··· EXCERTO DA PÁGINA
Quando alguém com a estatura intelectual de Michael Hudson se pronuncia, com tanta dureza e sem poupar nas palavras, sobre o genocídio em curso do povo palestiniano, isso adquire um peso especial. Três ideias centrais: uma, que o que se passa agora não é mais do que a Solução Final de um objectivo formulado desde 1945: uma Palestina geograficamente existente mas de onde o seu povo seria eliminado. Outra, que os EUA e Israel são igualmente responsáveis por este crime contra a humanidade. Outra, que este genocídio é mais uma etapa da tentativa de imposição ao mundo da “ordem baseada em regras” definidas pelos EUA, ou seja, da sua dominação seja por que meios for. Todavia, observa Hudson, o que está a acontecer é o oposto do que pretendiam. A grande maioria dos países do mundo volta-lhes as costas, e procura construir um novo modelo global de relacionamento e convivência entre países e povos.
······
··· DADOS FORNECIDOS
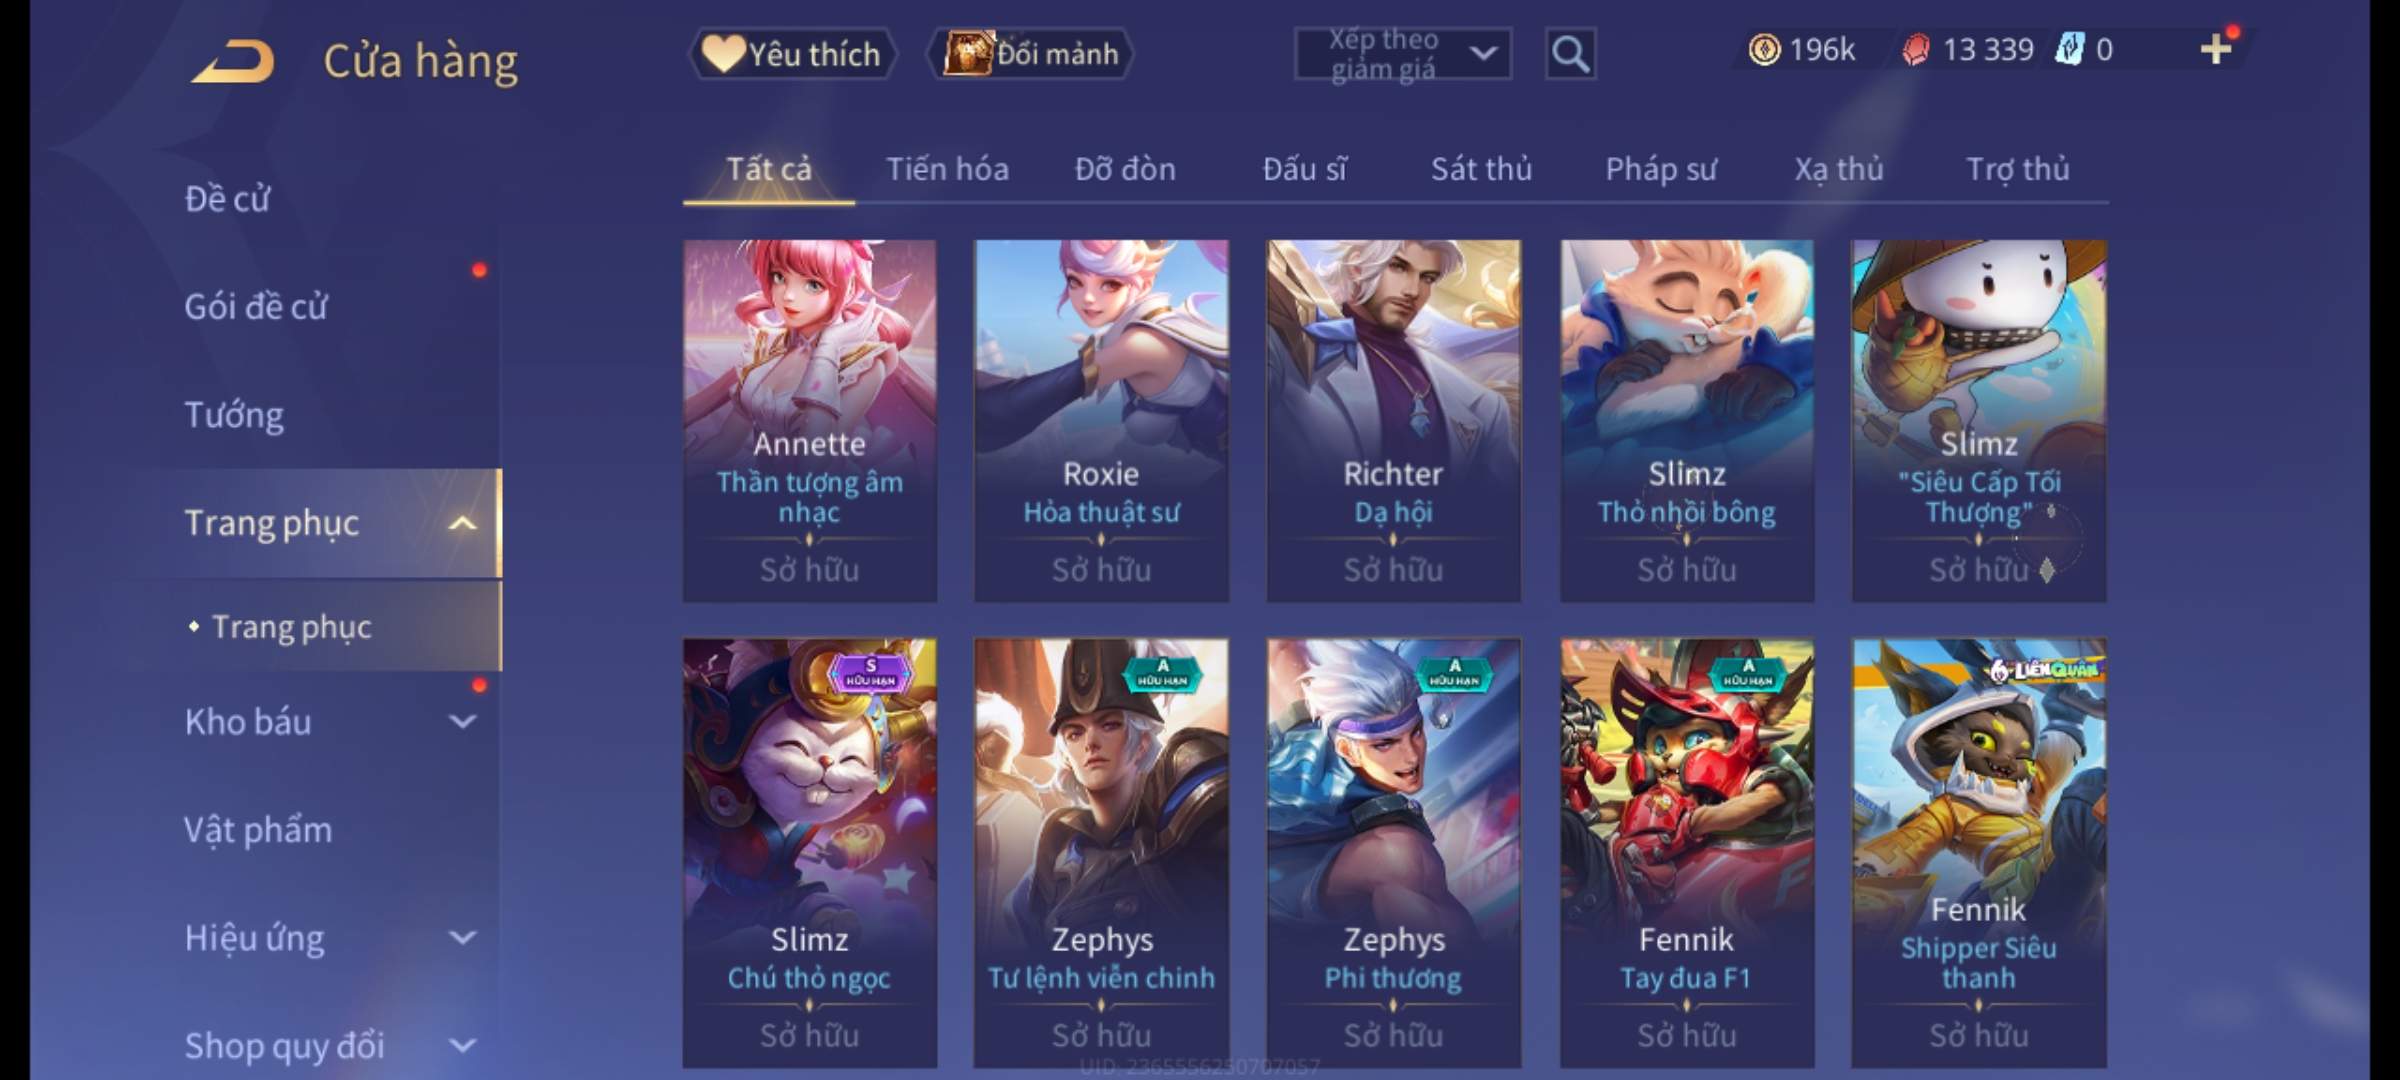The image size is (2400, 1080).
Task: Select the Annette Thần tượng âm nhạc skin card
Action: click(x=809, y=421)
······
== AÇÃO A REALIZAR 1 ==
Segundo o excerto da página, desde que ano foi formulado o objetivo de uma Palestina da qual o seu povo seria eliminado?
== AÇÃO A REALIZAR 2 ==
Enumere as três ideias centrais que o excerto da página atribui a Michael Hudson.
== AÇÃO A REALIZAR 3 ==
Prossiga o texto sobre a posição de Michael Hudson acerca do genocídio do povo palestiniano a partir da última frase do excerto da página.

== CAMPO DE RESPOSTA 1 ==
Desde 1945.

== CAMPO DE RESPOSTA 2 ==
- O que se passa agora é a Solução Final de um objetivo formulado desde 1945: uma Palestina geograficamente existente, mas de onde o seu povo seria eliminado.
- Os EUA e Israel são igualmente responsáveis por este crime contra a humanidade.
- Este genocídio é mais uma etapa da tentativa de imposição ao mundo da "ordem baseada em regras" definidas pelos EUA, ou seja, da sua dominação seja por que meios for.

== CAMPO DE RESPOSTA 3 ==
por Pepe Escobar (PT) | Strategic Culture Foundation

ODiario.info - 17 de abril, 2024

https://www.odiario.info/o-genocidio-de-gaza-como-politica/

Naquele que pode ser considerado o podcast mais crucial de 2024 até ao momento, o Professor Michael Hudson - autor de obras seminais como Super-Imperialism e o recente The Collapse of Antiquity , entre outros - estabelece clinicamente os antecedentes essenciais para compreender o impensável: um genocídio do século XXI transmitido em directo 24/7 para todo o planeta.

Numa troca de e-mails, o Prof. Hudson detalhou que agora está essencialmente a “desabafar” sobre como, “há 50 anos, quando trabalhei no Hudson Institute com Herman Kahn [o modelo para o Dr. Strangelove de Stanley Kubrick], membros da Mossad israelita estavam ali em formação, incluindo Uzi Arad. Fiz duas viagens internacionais com ele, e ele descreveu-me praticamente o que aconteceu hoje. Tornou-se chefe da Mossad e é agora conselheiro de Netanyahu”.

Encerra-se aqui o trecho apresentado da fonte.